Models commoditize. Frameworks commoditize. Harnesses are copyable. Compounding production history is not. That is the moat.

A tonal landscape used as the backdrop for VIII. Adaline.
VIII

Adaline

Akshay and I started this company two years ago to build the development tooling AI teams didn't have yet. We started with the foundational modules — iteration, evaluation, deployment, monitoring. The full lifecycle, from development to production.

We built those modules for a specific reason. Not so humans could click through a UI. So that agents could operate them programmatically.

Every piece of the foundation was designed as a building block for the intelligence layer on top. The evaluation engine, the deployment pipeline, the prompt registry, the monitoring infrastructure — those are the kernel. The self-improvement engine that sits on top is the product. For agents.

You cannot have self-improvement without programmatic control over every piece of the agent lifecycle. You cannot auto-generate evals without a production-grade evaluation engine underneath. You cannot auto-optimize agents without version control, regression testing, and deployment infrastructure supporting the loop.

The world built dashboards for humans. We built the infrastructure for agents.

Every frontier lab runs this loop internally, against its own reality, for itself. We are building it for everyone else.

The engine ingests production traffic from real customers today. The loop in this essay is what runs.

That company is Adaline.

A tonal landscape used as the backdrop for IX. What I believe.
IX

What I believe

AI agents will be the dominant interface for software. This decade, not next.

The applied layer is the bottleneck. The models are extraordinary. The gap between what they can do and what they actually deliver lives in the instructions, the retrieval, the tools, the harness.

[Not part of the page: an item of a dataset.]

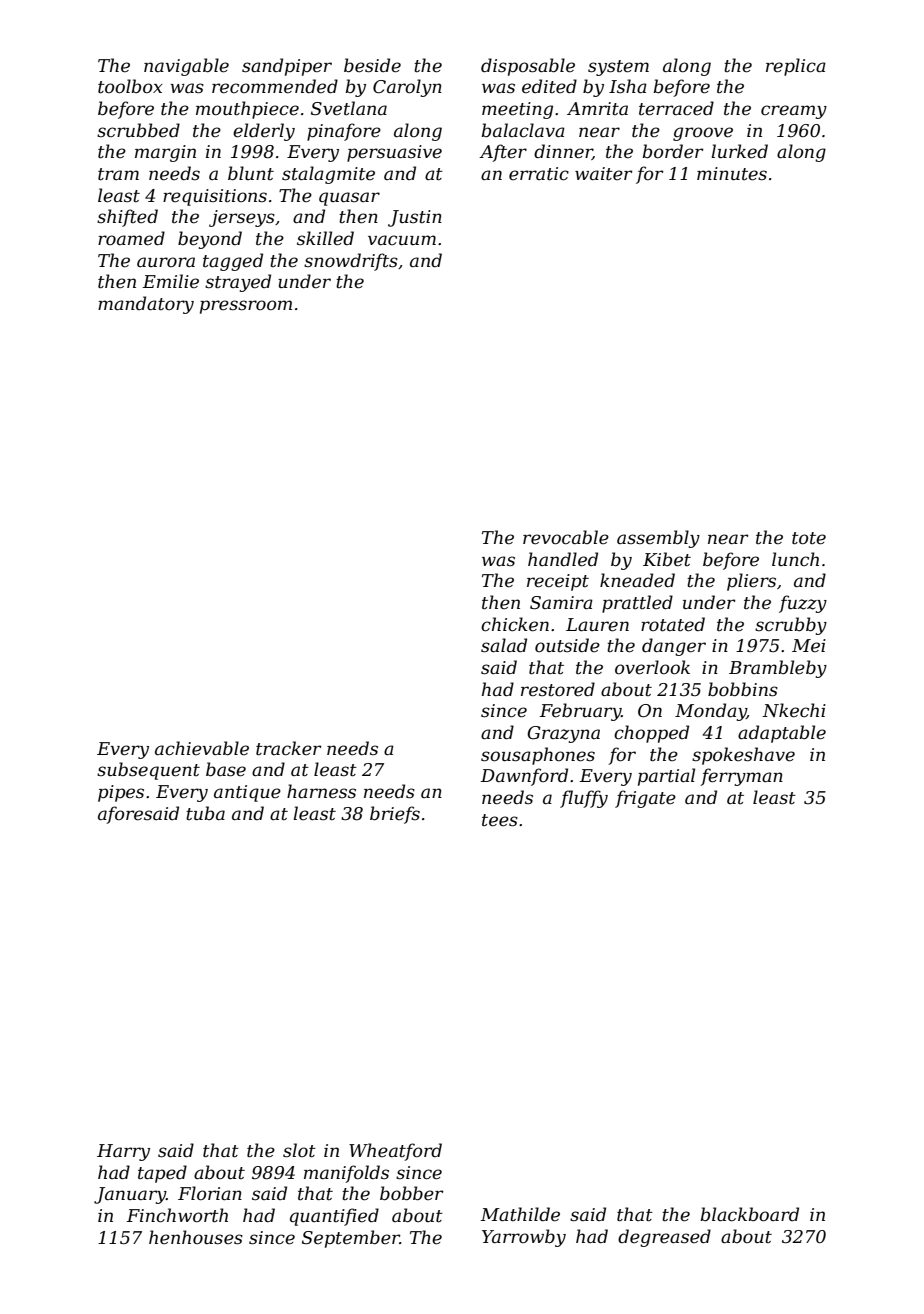 The height and width of the page is (1314, 924). What do you see at coordinates (202, 748) in the page?
I see `achievable` at bounding box center [202, 748].
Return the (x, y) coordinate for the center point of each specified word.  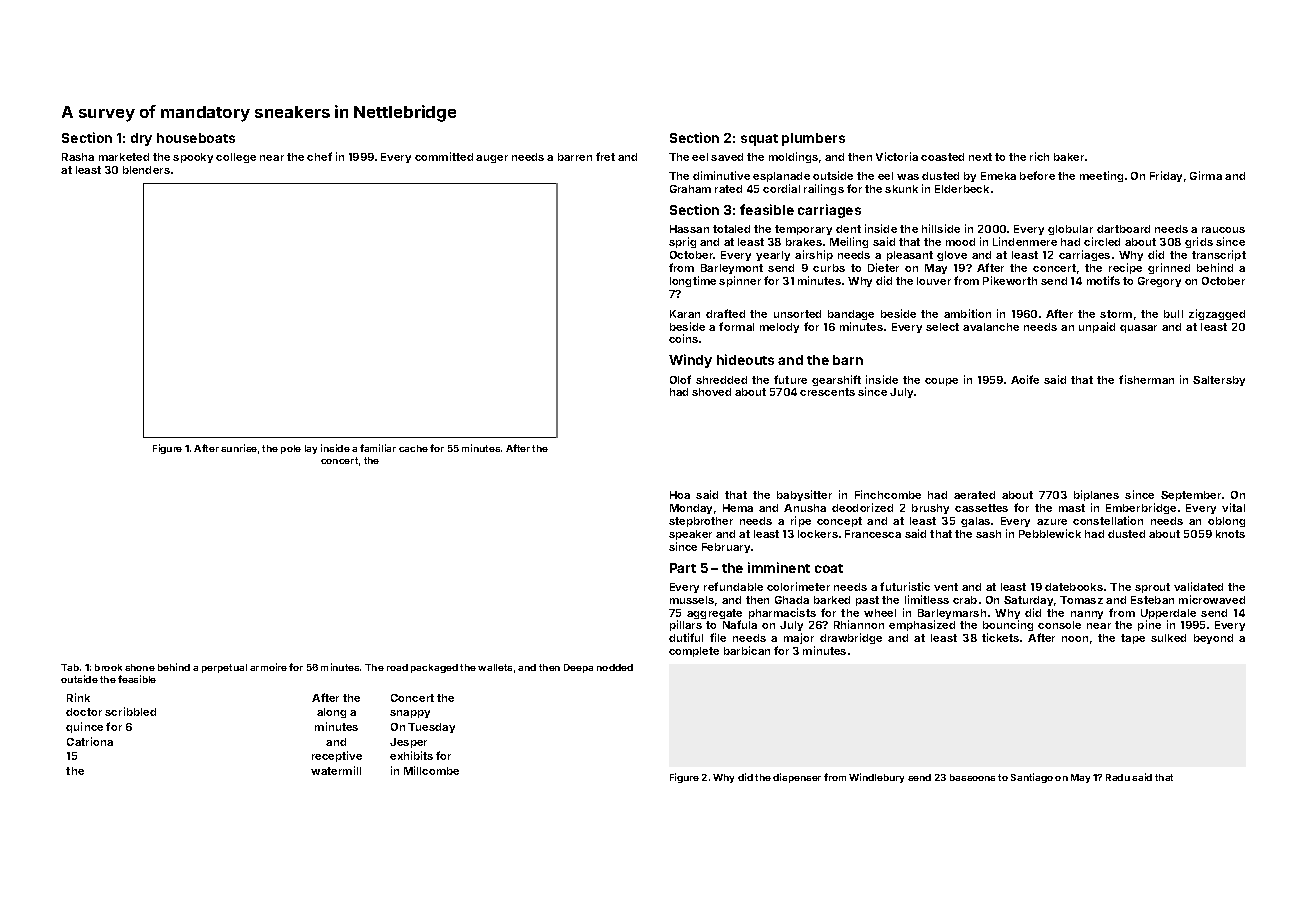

Agent self-improvement is how AI goes from demos to durable value. Without it, agents deploy and decay. With it, agents deploy and compound. It is the prerequisite for every production agent class, including the MLE and research agents that would recursively improve AI itself.

The improvement loop must be closed, continuous, and auditable. The agents being deployed today will run most of the economically valuable operations of the next decade. They deserve the rigor of source code.

The agent improves itself. The human sets the direction. The infrastructure makes it happen.